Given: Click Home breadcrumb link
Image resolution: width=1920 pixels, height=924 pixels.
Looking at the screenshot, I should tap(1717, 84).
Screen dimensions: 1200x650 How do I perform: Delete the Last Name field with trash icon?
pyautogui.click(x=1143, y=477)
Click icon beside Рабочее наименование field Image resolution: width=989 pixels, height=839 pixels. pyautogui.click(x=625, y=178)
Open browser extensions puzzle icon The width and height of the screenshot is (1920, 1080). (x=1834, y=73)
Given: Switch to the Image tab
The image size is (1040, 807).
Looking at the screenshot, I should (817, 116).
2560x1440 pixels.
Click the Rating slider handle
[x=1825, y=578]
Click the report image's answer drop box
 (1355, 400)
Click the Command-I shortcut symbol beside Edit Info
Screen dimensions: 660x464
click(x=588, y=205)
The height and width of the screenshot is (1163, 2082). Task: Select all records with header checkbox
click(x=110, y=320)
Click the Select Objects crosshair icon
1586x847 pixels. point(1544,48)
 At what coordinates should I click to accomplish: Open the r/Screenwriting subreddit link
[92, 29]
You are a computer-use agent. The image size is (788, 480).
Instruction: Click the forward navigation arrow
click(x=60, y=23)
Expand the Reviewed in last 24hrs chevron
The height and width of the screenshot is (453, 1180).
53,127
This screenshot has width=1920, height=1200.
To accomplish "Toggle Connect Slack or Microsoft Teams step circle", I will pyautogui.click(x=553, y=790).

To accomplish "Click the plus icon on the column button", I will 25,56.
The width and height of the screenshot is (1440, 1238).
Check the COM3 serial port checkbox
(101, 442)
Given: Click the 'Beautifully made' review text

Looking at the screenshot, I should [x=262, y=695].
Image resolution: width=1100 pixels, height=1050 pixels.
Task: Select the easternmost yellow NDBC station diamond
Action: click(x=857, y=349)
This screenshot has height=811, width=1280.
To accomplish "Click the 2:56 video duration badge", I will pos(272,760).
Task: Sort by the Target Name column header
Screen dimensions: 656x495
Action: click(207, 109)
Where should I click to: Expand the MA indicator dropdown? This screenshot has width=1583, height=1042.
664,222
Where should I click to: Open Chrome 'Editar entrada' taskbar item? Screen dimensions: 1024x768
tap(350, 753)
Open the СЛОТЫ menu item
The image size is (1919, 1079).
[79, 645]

_ _ _ _ _ _ _

What to produce: Copy all the items above verbatim, line for line.

Expected answer:
Given: Click Home breadcrumb link
Image resolution: width=1920 pixels, height=924 pixels.
Looking at the screenshot, I should tap(1717, 84).
Screen dimensions: 1200x650 How do I perform: Delete the Last Name field with trash icon?
pyautogui.click(x=1143, y=477)
Click icon beside Рабочее наименование field Image resolution: width=989 pixels, height=839 pixels. pyautogui.click(x=625, y=178)
Open browser extensions puzzle icon The width and height of the screenshot is (1920, 1080). (x=1834, y=73)
Given: Switch to the Image tab
The image size is (1040, 807).
Looking at the screenshot, I should (817, 116).
2560x1440 pixels.
Click the Rating slider handle
[x=1825, y=578]
Click the report image's answer drop box
 (1355, 400)
Click the Command-I shortcut symbol beside Edit Info
Screen dimensions: 660x464
click(x=588, y=205)
The height and width of the screenshot is (1163, 2082). Task: Select all records with header checkbox
click(x=110, y=320)
Click the Select Objects crosshair icon
1586x847 pixels. point(1544,48)
 At what coordinates should I click to accomplish: Open the r/Screenwriting subreddit link
[92, 29]
You are a computer-use agent. The image size is (788, 480).
Instruction: Click the forward navigation arrow
click(x=60, y=23)
Expand the Reviewed in last 24hrs chevron
The height and width of the screenshot is (453, 1180).
53,127
This screenshot has width=1920, height=1200.
To accomplish "Toggle Connect Slack or Microsoft Teams step circle", I will pyautogui.click(x=553, y=790).

To accomplish "Click the plus icon on the column button", I will 25,56.
The width and height of the screenshot is (1440, 1238).
Check the COM3 serial port checkbox
(101, 442)
Given: Click the 'Beautifully made' review text

Looking at the screenshot, I should [x=262, y=695].
Image resolution: width=1100 pixels, height=1050 pixels.
Task: Select the easternmost yellow NDBC station diamond
Action: click(x=857, y=349)
This screenshot has height=811, width=1280.
To accomplish "Click the 2:56 video duration badge", I will pos(272,760).
Task: Sort by the Target Name column header
Screen dimensions: 656x495
Action: click(207, 109)
Where should I click to: Expand the MA indicator dropdown? This screenshot has width=1583, height=1042.
664,222
Where should I click to: Open Chrome 'Editar entrada' taskbar item? Screen dimensions: 1024x768
tap(350, 753)
Open the СЛОТЫ menu item
The image size is (1919, 1079).
[79, 645]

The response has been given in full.